== TEXT TO READ ==
After the federal government announced that the EPA was dropping some 50 air pollution enforcement investigations, New York Attorney General Eliot Spitzer obtained the comprehensive files on these power plants. Thursday's action by the states "ensures that years of investigatory work to advance environmental enforcement will be used to protect public health and the environment," Spitzer's office said in a statement.

Spitzer said, "Air pollution from coal-fired power plants is a serious threat to New York's environment and public health. It is disturbing that the federal government is no longer enforcing the Clean Air Act, and is in fact taking steps to sharply weaken it. New York and its partners will act if the federal government is unwilling to do so."

Connecticut Attorney General Richard Blumenthal said, "This company must be held accountable - just as we have done with other polluters - for stopping the steady stream of poison it spews daily into the air we breathe."

"States like Connecticut must act aggressively to stop air contamination because of appalling, astonishing inaction by federal agencies," Blumenthal said. "This issue is a matter of life and death."

New Jersey Attorney General Peter Harvey said, "Faced with federal regulators at the EPA who have abdicated their responsibility to enforce the Clean Air Act, we will join with these other states to ensure that corporate polluters are not permitted to defy the law and profit at the expense of our environment and the health of our citizens."

The letter of notice also identifies unpermitted modifications at three power plants in Pennsylvania, but the states have deferred joint action on those power plants since Pennsylvania has initiated its own investigation and is in discussions with Allegheny Energy regarding those violations.

Pennsylvania Environmental Protection Secretary Kathleen McGinty said, "Although Pennsylvania has acted independently by initiating its own investigation and discussions with Allegheny Energy regarding the three in-state plants, joining this broader suit emphasizes the importance of regional partnerships in achieving air quality improvements and ensuring fairness.

"Pennsylvania and others in the Northeast all too often are put at a competitive disadvantage by shouldering the burden of increased emissions from upwind states," she said.
===
== STORED DATA ==
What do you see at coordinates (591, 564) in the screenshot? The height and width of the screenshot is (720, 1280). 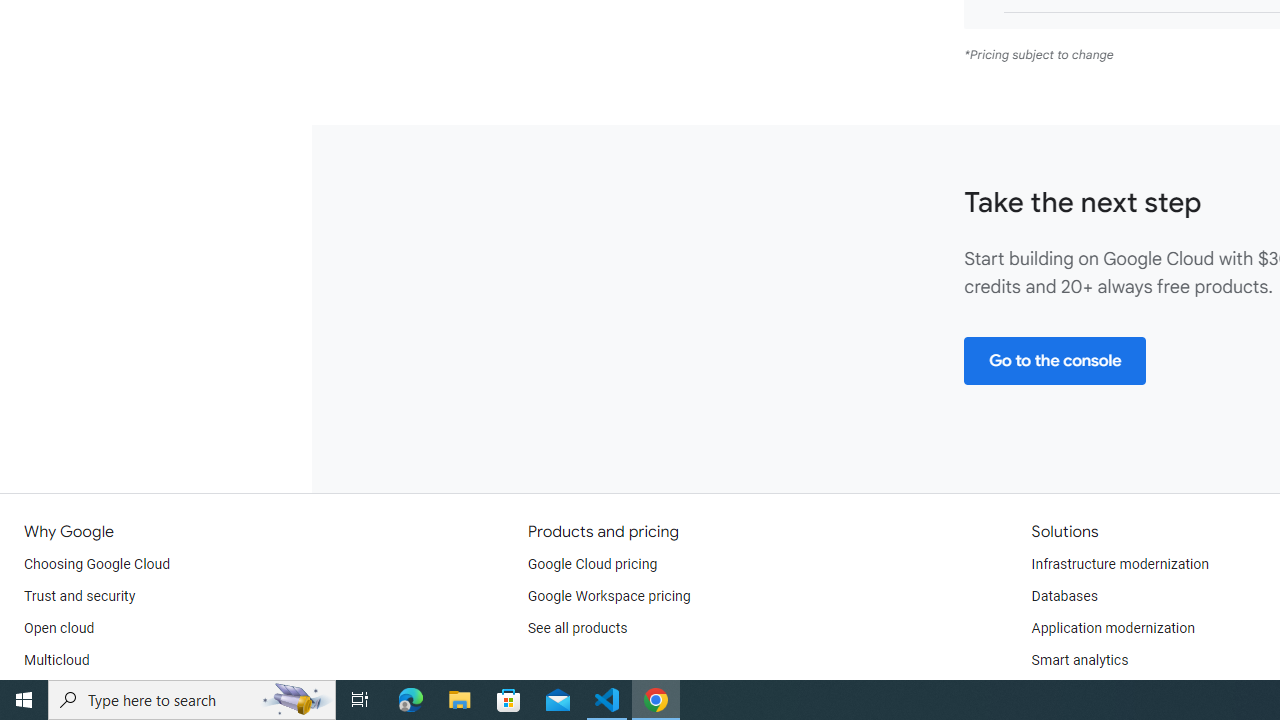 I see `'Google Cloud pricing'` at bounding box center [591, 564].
===
== STORED DATA ==
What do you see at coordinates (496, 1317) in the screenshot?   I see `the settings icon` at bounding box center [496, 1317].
===
* **JOB**
Copy out the section of the power plant enforcement passage that begins at the words "New Jersey Attorney" and stops after "regarding those violations.", word for word. You can ignore the material here.

* **EXERCISE RESPONSE**
New Jersey Attorney General Peter Harvey said, "Faced with federal regulators at the EPA who have abdicated their responsibility to enforce the Clean Air Act, we will join with these other states to ensure that corporate polluters are not permitted to defy the law and profit at the expense of our environment and the health of our citizens."

The letter of notice also identifies unpermitted modifications at three power plants in Pennsylvania, but the states have deferred joint action on those power plants since Pennsylvania has initiated its own investigation and is in discussions with Allegheny Energy regarding those violations.